* **SOURCE RECORDS**
┏━━

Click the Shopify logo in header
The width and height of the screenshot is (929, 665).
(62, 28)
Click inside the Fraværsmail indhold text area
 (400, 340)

┗━━

* **WRITTEN REQUEST**
Rewrite every line of the records above, requests included. Multiply each coordinate in the answers by 1.2 and round to whole numbers, with halves rounded up, and leave all other numbers unchanged.

* **IN RESPONSE**
Click the Shopify logo in header
The width and height of the screenshot is (929, 665).
(74, 34)
Click inside the Fraværsmail indhold text area
 (480, 408)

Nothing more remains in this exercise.